• 問題 1
本文によると、改正草案は現憲法の「公共の福祉」をどのような文言に言い換えているか。

自民党憲法改正草案はまったく同意できない

自民党の憲法改正草案は、とにかくひどい。たとえば、自民党草案で新設された第24条「家族、婚姻等に関する基本原則」では「家族は、社会の自然かつ基礎的な単位として、尊重される」としている。しかし、そもそも家族が社会の基礎的な単位であるという定義そのものが2010年代の日本社会ではすでに崩壊しつつある。単身家庭が過半数を占め、結婚制度が衰退していくであろう今後の日本社会を規定していくためには、このような古臭い原則を導入すべきではない。

また現憲法の「公共の福祉」を、改正草案では「公益及び公の秩序」と言い換えている。公共の福祉があくまでも「誰かの人権が他者の人権を侵害する場合は、人権は何かしら制約される場合がある」という意味で使われるのに対し、改正草案の「公益及び公の秩序」は、このような人権と人権の相互調整だけでなく、「公」をより広義に解釈している。自民党のウェブサイトの憲法改正案Q&Aでは、こう書いている。

「意味が曖昧である『公共の福祉』という文言を『公益及び公の秩序』と改正することにより、憲法によって保障される基本的人権の制約は、人権相互の衝突の場合に限られるものではないことを明らかにしたものです」

「『公の秩序』とは『社会秩序』のことであり、平穏な社会生活のことを意味します。個人が人権を主張する場合に、他人に迷惑を掛けてはいけないのは、 当然のことです」

まるで古臭い道徳の教科書のような文章だ。しかしこのような「公」の拡大は、国家的な「公」ではなく新しい市民間の公共圏である「共」が求められている最近の社会の流れに、まったく沿っていない。

これからの社会で家族制度や公共圏をどう扱うのかというきわめてクリティカルな社会システムを論じる中で、自民党改正案のこれらの項目はあまりにも……ということだ。

そういうわけで参院選になったわけだけど…

そういう中で参院選がやってきて、改憲勢力(自民・公明・おおさか維新の会など)は、改憲の国民投票を可能にする3分の2の議席をとろうとしている。

自民党は「改憲は争点ではない」と積極的に発言していない。しかしそんなことを単純に信じる無邪気な人はあまりいないだろう。

テレビ朝日の党首討論で安倍首相は、「選挙というのはたくさん争点がある。われわれも憲法改正草案をつくり、示している。今回の政権公約でも、憲法改正について触れている。ただ争点にするのであれば、何条をどう変えていくかということにしなければいけない。まだ憲法審査会で収斂されていない。発議するのは国会だから、そこでしっかり議論して、国民投票で決める。それが憲法だ」(安倍首相「憲法改正は3年や4年で、できる話では全くない」

• 抜粋一覧
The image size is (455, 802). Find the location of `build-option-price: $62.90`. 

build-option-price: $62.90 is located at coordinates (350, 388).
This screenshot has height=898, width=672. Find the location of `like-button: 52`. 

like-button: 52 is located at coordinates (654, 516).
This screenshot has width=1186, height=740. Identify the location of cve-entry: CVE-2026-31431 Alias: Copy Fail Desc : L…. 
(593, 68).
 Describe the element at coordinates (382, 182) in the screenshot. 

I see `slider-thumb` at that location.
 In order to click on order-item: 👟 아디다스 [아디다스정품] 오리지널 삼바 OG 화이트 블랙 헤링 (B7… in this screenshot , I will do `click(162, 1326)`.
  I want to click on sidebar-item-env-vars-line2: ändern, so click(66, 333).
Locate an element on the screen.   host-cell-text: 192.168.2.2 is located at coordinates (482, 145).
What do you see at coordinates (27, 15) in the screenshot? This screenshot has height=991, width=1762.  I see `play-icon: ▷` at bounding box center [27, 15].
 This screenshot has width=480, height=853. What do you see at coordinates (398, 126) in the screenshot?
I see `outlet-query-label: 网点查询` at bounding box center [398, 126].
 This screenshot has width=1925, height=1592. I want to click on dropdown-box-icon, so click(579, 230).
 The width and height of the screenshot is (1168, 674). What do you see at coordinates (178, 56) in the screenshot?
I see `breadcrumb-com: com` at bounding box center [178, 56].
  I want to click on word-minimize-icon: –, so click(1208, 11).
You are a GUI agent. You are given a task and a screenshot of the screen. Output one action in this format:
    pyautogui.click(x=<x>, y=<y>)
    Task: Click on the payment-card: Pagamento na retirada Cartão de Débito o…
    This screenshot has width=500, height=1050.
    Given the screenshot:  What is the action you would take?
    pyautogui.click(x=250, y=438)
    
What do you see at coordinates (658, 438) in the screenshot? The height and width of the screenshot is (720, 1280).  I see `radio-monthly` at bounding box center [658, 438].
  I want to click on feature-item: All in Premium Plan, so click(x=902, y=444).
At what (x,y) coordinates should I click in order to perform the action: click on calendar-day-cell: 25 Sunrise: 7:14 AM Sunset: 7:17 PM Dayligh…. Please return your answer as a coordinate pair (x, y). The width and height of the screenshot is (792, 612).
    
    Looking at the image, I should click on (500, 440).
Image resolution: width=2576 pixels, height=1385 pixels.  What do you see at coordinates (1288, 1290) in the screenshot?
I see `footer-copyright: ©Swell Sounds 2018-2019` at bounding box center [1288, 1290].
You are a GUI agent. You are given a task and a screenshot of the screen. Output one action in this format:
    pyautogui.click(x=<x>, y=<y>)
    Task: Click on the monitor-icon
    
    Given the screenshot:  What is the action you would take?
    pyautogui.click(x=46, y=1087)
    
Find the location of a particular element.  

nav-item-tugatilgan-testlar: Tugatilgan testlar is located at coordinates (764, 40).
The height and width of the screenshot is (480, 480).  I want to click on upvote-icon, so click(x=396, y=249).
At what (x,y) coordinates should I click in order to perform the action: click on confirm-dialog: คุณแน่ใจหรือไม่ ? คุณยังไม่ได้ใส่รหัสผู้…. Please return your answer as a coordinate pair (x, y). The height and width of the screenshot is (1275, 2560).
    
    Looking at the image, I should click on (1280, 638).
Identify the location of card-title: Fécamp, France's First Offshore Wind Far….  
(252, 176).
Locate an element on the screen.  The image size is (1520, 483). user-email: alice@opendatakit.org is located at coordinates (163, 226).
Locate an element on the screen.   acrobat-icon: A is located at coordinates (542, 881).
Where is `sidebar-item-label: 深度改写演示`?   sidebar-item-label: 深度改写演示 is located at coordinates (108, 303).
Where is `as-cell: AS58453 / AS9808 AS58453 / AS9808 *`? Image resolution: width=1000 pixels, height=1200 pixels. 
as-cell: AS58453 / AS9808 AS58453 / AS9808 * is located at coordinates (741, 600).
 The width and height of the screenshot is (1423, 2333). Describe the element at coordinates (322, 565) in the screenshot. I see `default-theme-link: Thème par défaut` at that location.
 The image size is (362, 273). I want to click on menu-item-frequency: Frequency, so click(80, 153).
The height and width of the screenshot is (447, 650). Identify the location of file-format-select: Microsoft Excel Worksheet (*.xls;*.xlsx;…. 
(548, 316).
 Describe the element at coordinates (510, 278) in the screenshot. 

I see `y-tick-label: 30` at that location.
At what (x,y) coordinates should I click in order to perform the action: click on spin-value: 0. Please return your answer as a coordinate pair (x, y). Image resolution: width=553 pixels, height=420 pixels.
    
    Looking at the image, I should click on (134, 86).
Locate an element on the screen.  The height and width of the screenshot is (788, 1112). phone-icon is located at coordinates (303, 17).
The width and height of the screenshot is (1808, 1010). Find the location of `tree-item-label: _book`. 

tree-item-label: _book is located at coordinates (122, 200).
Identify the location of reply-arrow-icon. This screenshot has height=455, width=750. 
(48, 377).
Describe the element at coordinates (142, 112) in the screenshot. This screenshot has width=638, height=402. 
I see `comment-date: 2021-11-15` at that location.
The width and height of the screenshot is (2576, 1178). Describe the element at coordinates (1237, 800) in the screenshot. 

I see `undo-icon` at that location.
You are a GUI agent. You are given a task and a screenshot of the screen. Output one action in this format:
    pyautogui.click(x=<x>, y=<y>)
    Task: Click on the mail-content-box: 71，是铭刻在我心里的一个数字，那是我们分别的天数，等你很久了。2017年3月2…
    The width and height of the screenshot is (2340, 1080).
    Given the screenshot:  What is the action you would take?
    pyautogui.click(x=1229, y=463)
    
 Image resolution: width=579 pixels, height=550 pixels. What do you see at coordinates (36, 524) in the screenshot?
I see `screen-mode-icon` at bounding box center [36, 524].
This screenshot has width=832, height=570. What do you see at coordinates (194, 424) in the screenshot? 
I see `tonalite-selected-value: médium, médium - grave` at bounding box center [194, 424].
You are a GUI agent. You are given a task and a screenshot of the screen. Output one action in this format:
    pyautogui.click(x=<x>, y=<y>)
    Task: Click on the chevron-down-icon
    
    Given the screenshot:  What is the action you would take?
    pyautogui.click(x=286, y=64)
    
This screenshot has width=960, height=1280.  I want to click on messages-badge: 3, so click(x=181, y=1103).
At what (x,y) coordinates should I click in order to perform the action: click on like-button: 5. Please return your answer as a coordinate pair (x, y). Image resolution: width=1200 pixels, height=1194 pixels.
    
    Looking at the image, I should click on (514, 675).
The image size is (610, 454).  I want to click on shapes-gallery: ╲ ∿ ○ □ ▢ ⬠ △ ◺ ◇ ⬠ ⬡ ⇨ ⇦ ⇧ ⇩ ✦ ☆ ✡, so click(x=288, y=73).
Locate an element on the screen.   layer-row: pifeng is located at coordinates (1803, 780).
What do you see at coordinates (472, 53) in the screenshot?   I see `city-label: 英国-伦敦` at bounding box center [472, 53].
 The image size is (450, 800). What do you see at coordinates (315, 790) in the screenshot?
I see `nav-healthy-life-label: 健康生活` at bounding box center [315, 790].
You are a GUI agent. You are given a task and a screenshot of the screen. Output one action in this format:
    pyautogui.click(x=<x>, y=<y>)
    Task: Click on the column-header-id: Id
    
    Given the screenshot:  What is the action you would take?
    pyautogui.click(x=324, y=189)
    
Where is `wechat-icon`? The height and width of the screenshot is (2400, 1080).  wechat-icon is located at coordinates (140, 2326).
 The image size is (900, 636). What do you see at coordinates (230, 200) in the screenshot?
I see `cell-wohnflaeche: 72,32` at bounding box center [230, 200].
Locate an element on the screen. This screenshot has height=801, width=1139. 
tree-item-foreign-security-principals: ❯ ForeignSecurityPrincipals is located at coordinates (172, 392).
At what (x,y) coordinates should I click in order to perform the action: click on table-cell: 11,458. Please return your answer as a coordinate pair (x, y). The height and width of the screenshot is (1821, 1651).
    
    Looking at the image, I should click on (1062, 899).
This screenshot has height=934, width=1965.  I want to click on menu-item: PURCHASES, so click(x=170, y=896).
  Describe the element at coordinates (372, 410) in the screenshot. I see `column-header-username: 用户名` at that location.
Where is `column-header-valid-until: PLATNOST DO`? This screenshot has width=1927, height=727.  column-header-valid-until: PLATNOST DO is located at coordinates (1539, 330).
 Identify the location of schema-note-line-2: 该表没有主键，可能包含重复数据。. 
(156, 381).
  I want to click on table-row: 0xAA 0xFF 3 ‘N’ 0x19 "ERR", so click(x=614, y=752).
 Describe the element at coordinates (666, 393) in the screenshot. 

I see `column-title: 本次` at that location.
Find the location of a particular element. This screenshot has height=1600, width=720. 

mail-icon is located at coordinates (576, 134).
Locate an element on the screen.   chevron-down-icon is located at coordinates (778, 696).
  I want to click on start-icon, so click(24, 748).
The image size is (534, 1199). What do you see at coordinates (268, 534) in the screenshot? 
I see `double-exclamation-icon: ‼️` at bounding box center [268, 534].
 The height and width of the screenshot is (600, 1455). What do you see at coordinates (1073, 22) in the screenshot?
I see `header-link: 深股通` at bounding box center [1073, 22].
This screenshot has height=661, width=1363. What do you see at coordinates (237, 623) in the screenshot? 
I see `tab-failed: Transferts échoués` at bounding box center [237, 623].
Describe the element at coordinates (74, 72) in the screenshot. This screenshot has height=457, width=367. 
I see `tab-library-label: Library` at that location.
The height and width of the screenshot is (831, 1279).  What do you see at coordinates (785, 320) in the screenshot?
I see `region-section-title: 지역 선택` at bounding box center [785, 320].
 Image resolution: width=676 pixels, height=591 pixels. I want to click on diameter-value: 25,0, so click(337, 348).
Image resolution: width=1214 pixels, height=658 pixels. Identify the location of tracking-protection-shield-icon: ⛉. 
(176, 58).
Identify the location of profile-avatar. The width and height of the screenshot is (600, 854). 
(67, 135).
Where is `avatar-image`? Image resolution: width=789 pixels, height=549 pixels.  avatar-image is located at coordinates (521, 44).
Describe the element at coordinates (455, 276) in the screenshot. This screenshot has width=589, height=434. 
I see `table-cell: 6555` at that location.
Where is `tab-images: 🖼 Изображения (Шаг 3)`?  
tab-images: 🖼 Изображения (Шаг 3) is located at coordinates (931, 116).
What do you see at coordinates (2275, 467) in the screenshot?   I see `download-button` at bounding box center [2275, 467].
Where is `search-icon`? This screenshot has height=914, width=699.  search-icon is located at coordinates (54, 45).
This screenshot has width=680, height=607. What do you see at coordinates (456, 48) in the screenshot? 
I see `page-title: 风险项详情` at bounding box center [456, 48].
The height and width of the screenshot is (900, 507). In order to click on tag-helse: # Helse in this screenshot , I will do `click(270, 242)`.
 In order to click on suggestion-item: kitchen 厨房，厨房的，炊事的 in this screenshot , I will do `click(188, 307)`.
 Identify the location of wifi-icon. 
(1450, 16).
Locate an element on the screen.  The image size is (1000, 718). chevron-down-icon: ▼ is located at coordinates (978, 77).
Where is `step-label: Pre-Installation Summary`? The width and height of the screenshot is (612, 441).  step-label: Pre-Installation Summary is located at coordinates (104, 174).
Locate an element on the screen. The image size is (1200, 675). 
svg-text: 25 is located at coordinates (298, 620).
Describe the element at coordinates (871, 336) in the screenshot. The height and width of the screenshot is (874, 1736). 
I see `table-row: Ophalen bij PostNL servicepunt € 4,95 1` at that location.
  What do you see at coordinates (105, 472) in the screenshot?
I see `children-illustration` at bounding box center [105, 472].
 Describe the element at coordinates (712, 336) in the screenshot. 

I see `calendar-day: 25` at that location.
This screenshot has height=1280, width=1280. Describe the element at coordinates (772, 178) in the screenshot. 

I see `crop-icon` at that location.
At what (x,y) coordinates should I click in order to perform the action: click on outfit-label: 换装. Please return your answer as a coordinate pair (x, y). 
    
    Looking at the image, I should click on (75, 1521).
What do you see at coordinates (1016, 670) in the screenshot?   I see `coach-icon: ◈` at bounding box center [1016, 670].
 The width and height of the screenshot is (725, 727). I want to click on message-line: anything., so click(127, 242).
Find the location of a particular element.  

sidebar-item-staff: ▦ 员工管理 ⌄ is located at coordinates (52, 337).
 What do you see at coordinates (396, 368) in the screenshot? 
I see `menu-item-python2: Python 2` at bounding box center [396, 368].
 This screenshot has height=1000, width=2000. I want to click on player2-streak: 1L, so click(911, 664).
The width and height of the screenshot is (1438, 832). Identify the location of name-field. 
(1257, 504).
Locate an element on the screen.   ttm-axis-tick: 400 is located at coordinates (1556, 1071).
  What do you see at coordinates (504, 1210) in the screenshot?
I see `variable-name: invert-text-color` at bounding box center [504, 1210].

• 問題 2
一覧のうち、「is (1821, 1651).」を含む行から「I want to click on table-row: 0xAA」を含む行までを、両端の行も含めてそのまま書き写しなさい。

• 解答欄 1
「公益及び公の秩序」という文言に言い換えている。

• 解答欄 2
At what (x,y) coordinates should I click in order to perform the action: click on table-cell: 11,458. Please return your answer as a coordinate pair (x, y). The height and width of the screenshot is (1821, 1651).
    
    Looking at the image, I should click on (1062, 899).
This screenshot has height=934, width=1965.  I want to click on menu-item: PURCHASES, so click(x=170, y=896).
  Describe the element at coordinates (372, 410) in the screenshot. I see `column-header-username: 用户名` at that location.
Where is `column-header-valid-until: PLATNOST DO`? This screenshot has width=1927, height=727.  column-header-valid-until: PLATNOST DO is located at coordinates (1539, 330).
 Identify the location of schema-note-line-2: 该表没有主键，可能包含重复数据。. 
(156, 381).
  I want to click on table-row: 0xAA 0xFF 3 ‘N’ 0x19 "ERR", so click(x=614, y=752).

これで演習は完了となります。